Para as Olimpíadas de Londres, o COI autorizou que algumas disciplinas de resistência - ciclismo, atletismo, remo, triatlo, natação - façam os testes antes das competições e as diferentes federações serão informadas se o atleta está OK para participar.
Qual é a droga predileta dos atletas em Londres?
MS: É difícil dizer. Existem atualmente vários hormônios presentes no mercado que imitam o efeito da EPO, como o hormônio de crescimento humano ou que estimulam a produção da própria testosterona.
Nós, no entanto, não vimos nenhum sinal grave de um aumento na utilização destas substâncias. Ao contrário de Pequim, não parece haver uma molécula nova no mercado que poderia ser usada nas Olimpíadas de Londres.
Nós tendemos a classificar as substâncias em função das disciplinas, mas isso não é tão certo como era no passado, quando dizíamos 'OK, esteroides anabolizantes para explosão e força - no caso, para velocistas - e transfusões de sangue e EPO apenas para atletas de resistência'.
Sabemos agora que a testosterona é usada por atletas de resistência, porque é muito boa para recuperação. A EPO também pode ser muito útil para um corredor, porque pode ser muito boa para os treinamentos exigentes e para a recuperação.
Estes coquetéis multidrogas são dados em micro dosagens para dificultar a detecção.
Como é que o seu laboratório participa nos Jogos Olímpicos de Londres?
MS: Os controles e testes de drogas estão sob a responsabilidade do Centro de Controle de Drogas do King's College de Londres.
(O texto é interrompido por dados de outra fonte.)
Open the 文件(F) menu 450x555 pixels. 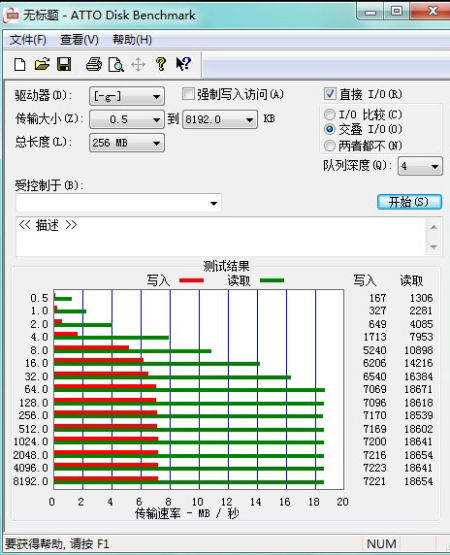click(28, 40)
O diretor do laboratório, David Cowan, convidou mais laboratórios europeus para enviar pessoas para ajudar. Seis membros do meu pessoal vão ajudar nas análises, pois há muito trabalho para um curto período de tempo.
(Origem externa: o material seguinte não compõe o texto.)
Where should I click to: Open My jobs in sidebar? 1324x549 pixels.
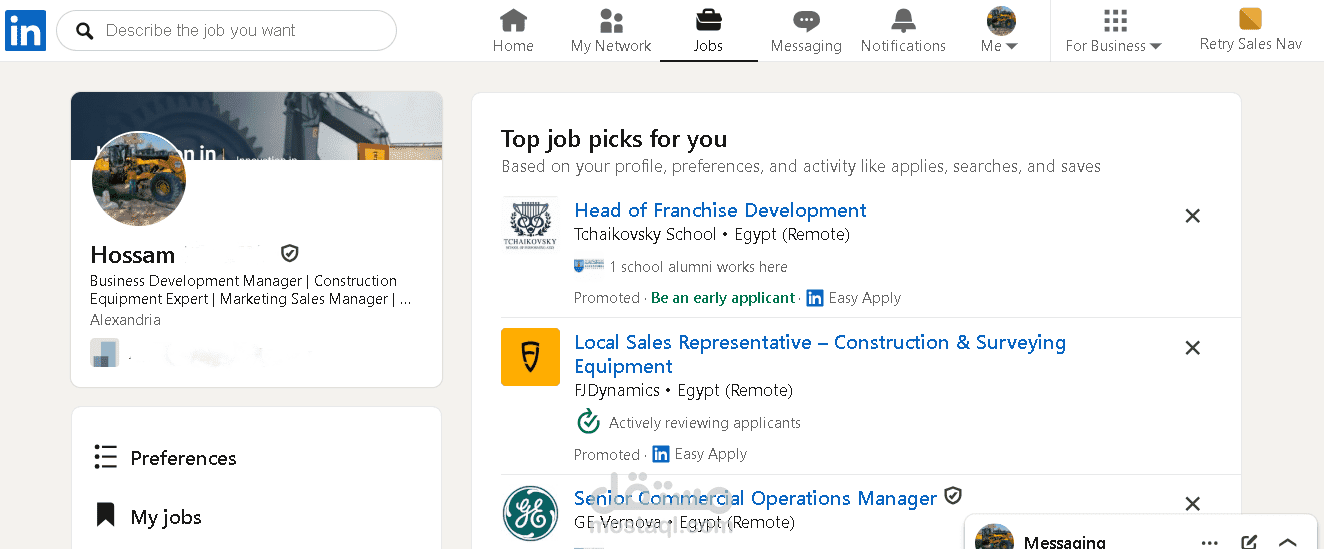(166, 517)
Eles estão fazendo o exame de sangue que são incluídos nos passaportes biológicos das federações. Nós estamos participando disso. Os passaportes biológicos de todos os atletas serão analisados e decodificados aqui.
Quem está vencendo a corrida do doping, os atletas ou os cientistas?
MS: Você nunca ganha porque não há linha de chegada. Estamos sempre lutando em um nível superior. Os procedimentos analíticos estão se tornando cada vez mais sofisticados para detectar os trapaceiros, que naturalmente se adaptam rapidamente, tornando-se ainda mais sofisticados.
Na década de 1980, os atletas tomavam doses enormes de esteroides. Eu diria que foi preciso dez anos para que os laboratórios se adaptassem e fossem capazes de detectar todas as fraudes, como as do Ben Johnson. Aí então, os dopados se adaptam e aparece a EPO. Eles tiveram que se adaptar novamente em 2000, quando os laboratórios franceses descobriram como detectar a EPO na urina.
É sempre assim. É uma luta que nunca termina. Mas meu sentimento é que com a aplicação de um passaporte biológico e seu efeito dissuasor estamos mais perto do que há dez anos. Quanto à aplicação da tecnologia, estamos basicamente páreo a páreo.
Quais são os principais argumentos contra a legalização do doping? Assistir o pessoal pulando alto como pulgas seria divertido, não seria?
MS: Bem, isso é filosófico, e minha filosofia é que eu sou contra uma sociedade que se baseia no desempenho falso. Por isso, eu sou contra o uso de medicação apenas para um melhor desempenho. Os medicamentos devem ser usados para curar as pessoas.
Fazendo o que o senhor faz, a gente acaba se tornando um pouco cínico, não? Por exemplo, se alguém quebra um recorde mundial, o senhor fica na dúvida?
MS: Como eu disse, eu amo o esporte e tentei não me tornar cínico demais.
Olhando para os recordes dos 100 metros ao longo do tempo, alguns foram batidos com fraudes, alguns não.
Eu vi Usain Bolt correr 9,58 segundos (o atual recorde mundial) em Berlim, em 2009. Para mim, isso foi uma evolução normal de um atleta que sempre foi muito forte desde o início.
Por isso eu não digo que um novo recorde é impossível. Claro que às vezes vou ter uma outra reação se alguém vem do nada e tem um desempenho anormal. Em outros casos tento acreditar que o desempenho está limpo.
Mas, afinal, nunca será possível garantir uma Olimpíada 100% limpa?
MS: 100% limpa é impossível porque os atletas são humanos e que sempre haverá fraudes.
Estamos tentando diminuir o percentual de fraudes para o nível mínimo aceitável, e eu acho que estamos perto disso.